Here is a block of records. Copy every one of them exactly.

--- Data Enclosed Below ---

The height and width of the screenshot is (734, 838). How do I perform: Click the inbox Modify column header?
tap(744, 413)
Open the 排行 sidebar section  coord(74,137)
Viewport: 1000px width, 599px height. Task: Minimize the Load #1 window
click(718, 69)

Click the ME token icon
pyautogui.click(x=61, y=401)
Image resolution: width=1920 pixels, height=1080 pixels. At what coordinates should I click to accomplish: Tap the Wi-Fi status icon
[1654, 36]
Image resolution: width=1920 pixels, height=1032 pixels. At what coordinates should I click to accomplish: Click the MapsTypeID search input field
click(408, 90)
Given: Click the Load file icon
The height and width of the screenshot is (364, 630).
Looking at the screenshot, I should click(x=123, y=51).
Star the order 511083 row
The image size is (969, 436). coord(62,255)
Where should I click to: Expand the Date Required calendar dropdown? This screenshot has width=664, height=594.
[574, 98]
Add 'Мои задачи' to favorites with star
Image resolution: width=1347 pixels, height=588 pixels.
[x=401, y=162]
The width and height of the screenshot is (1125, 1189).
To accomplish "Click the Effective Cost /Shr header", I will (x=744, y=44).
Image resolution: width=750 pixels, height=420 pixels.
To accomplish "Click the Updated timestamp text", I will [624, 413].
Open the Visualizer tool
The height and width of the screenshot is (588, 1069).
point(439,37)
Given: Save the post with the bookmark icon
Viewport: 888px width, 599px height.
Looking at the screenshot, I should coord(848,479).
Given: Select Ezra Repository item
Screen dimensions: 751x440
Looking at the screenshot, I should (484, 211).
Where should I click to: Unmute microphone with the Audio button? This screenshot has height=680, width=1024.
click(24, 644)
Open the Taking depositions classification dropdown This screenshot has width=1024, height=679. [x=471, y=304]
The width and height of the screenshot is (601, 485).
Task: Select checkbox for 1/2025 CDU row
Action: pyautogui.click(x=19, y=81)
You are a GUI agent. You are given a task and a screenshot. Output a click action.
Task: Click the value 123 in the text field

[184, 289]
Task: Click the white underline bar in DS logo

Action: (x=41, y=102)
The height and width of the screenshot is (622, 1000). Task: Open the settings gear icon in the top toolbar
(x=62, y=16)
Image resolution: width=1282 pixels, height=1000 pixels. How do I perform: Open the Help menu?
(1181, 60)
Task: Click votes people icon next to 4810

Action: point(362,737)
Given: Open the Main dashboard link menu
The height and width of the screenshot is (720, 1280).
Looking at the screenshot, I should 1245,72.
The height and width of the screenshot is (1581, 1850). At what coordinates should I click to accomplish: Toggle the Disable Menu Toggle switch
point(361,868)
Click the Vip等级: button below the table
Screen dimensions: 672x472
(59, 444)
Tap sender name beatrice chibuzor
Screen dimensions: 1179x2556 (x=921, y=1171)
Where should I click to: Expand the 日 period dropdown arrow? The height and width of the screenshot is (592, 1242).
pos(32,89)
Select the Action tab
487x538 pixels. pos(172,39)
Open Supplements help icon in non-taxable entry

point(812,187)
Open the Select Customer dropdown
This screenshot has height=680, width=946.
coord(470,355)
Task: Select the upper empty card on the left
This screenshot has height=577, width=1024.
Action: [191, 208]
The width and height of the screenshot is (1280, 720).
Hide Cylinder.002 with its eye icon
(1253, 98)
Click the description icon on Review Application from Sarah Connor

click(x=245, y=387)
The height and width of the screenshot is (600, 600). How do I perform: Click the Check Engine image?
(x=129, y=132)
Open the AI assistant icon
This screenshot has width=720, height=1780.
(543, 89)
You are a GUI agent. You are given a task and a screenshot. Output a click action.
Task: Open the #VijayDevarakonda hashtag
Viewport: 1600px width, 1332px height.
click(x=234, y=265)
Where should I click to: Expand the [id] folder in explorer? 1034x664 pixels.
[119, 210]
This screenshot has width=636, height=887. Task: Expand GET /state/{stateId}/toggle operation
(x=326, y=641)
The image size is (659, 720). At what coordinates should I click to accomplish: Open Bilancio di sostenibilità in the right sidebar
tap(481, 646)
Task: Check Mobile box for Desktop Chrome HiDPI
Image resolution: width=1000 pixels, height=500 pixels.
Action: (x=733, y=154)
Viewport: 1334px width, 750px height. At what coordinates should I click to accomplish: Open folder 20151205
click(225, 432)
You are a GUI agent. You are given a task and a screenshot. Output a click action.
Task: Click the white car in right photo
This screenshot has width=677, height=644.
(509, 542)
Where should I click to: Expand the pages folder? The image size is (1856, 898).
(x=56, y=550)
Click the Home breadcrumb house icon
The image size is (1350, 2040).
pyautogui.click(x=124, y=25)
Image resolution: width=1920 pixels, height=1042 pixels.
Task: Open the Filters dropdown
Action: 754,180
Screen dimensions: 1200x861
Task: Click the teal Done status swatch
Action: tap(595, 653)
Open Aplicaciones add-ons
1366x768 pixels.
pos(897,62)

--- End of Enclosed Data ---

» Task result:
The height and width of the screenshot is (734, 838). How do I perform: Click the inbox Modify column header?
tap(744, 413)
Open the 排行 sidebar section  coord(74,137)
Viewport: 1000px width, 599px height. Task: Minimize the Load #1 window
click(718, 69)

Click the ME token icon
pyautogui.click(x=61, y=401)
Image resolution: width=1920 pixels, height=1080 pixels. At what coordinates should I click to accomplish: Tap the Wi-Fi status icon
[1654, 36]
Image resolution: width=1920 pixels, height=1032 pixels. At what coordinates should I click to accomplish: Click the MapsTypeID search input field
click(408, 90)
Given: Click the Load file icon
The height and width of the screenshot is (364, 630).
Looking at the screenshot, I should click(x=123, y=51).
Star the order 511083 row
The image size is (969, 436). coord(62,255)
Where should I click to: Expand the Date Required calendar dropdown? This screenshot has width=664, height=594.
[574, 98]
Add 'Мои задачи' to favorites with star
Image resolution: width=1347 pixels, height=588 pixels.
[x=401, y=162]
The width and height of the screenshot is (1125, 1189).
To accomplish "Click the Effective Cost /Shr header", I will (x=744, y=44).
Image resolution: width=750 pixels, height=420 pixels.
To accomplish "Click the Updated timestamp text", I will [624, 413].
Open the Visualizer tool
The height and width of the screenshot is (588, 1069).
point(439,37)
Given: Save the post with the bookmark icon
Viewport: 888px width, 599px height.
Looking at the screenshot, I should coord(848,479).
Given: Select Ezra Repository item
Screen dimensions: 751x440
Looking at the screenshot, I should (484, 211).
Where should I click to: Unmute microphone with the Audio button? This screenshot has height=680, width=1024.
click(24, 644)
Open the Taking depositions classification dropdown This screenshot has width=1024, height=679. [x=471, y=304]
The width and height of the screenshot is (601, 485).
Task: Select checkbox for 1/2025 CDU row
Action: pyautogui.click(x=19, y=81)
You are a GUI agent. You are given a task and a screenshot. Output a click action.
Task: Click the value 123 in the text field

[184, 289]
Task: Click the white underline bar in DS logo

Action: (x=41, y=102)
The height and width of the screenshot is (622, 1000). Task: Open the settings gear icon in the top toolbar
(x=62, y=16)
Image resolution: width=1282 pixels, height=1000 pixels. How do I perform: Open the Help menu?
(1181, 60)
Task: Click votes people icon next to 4810

Action: point(362,737)
Given: Open the Main dashboard link menu
The height and width of the screenshot is (720, 1280).
Looking at the screenshot, I should 1245,72.
The height and width of the screenshot is (1581, 1850). At what coordinates should I click to accomplish: Toggle the Disable Menu Toggle switch
point(361,868)
Click the Vip等级: button below the table
Screen dimensions: 672x472
(59, 444)
Tap sender name beatrice chibuzor
Screen dimensions: 1179x2556 (x=921, y=1171)
Where should I click to: Expand the 日 period dropdown arrow? The height and width of the screenshot is (592, 1242).
pos(32,89)
Select the Action tab
487x538 pixels. pos(172,39)
Open Supplements help icon in non-taxable entry

point(812,187)
Open the Select Customer dropdown
This screenshot has height=680, width=946.
coord(470,355)
Task: Select the upper empty card on the left
This screenshot has height=577, width=1024.
Action: [191, 208]
The width and height of the screenshot is (1280, 720).
Hide Cylinder.002 with its eye icon
(1253, 98)
Click the description icon on Review Application from Sarah Connor

click(x=245, y=387)
The height and width of the screenshot is (600, 600). How do I perform: Click the Check Engine image?
(x=129, y=132)
Open the AI assistant icon
This screenshot has width=720, height=1780.
(543, 89)
You are a GUI agent. You are given a task and a screenshot. Output a click action.
Task: Open the #VijayDevarakonda hashtag
Viewport: 1600px width, 1332px height.
click(x=234, y=265)
Where should I click to: Expand the [id] folder in explorer? 1034x664 pixels.
[119, 210]
This screenshot has width=636, height=887. Task: Expand GET /state/{stateId}/toggle operation
(x=326, y=641)
The image size is (659, 720). At what coordinates should I click to accomplish: Open Bilancio di sostenibilità in the right sidebar
tap(481, 646)
Task: Check Mobile box for Desktop Chrome HiDPI
Image resolution: width=1000 pixels, height=500 pixels.
Action: (x=733, y=154)
Viewport: 1334px width, 750px height. At what coordinates should I click to accomplish: Open folder 20151205
click(225, 432)
You are a GUI agent. You are given a task and a screenshot. Output a click action.
Task: Click the white car in right photo
This screenshot has width=677, height=644.
(509, 542)
Where should I click to: Expand the pages folder? The image size is (1856, 898).
(x=56, y=550)
Click the Home breadcrumb house icon
The image size is (1350, 2040).
pyautogui.click(x=124, y=25)
Image resolution: width=1920 pixels, height=1042 pixels.
Task: Open the Filters dropdown
Action: 754,180
Screen dimensions: 1200x861
Task: Click the teal Done status swatch
Action: tap(595, 653)
Open Aplicaciones add-ons
1366x768 pixels.
pos(897,62)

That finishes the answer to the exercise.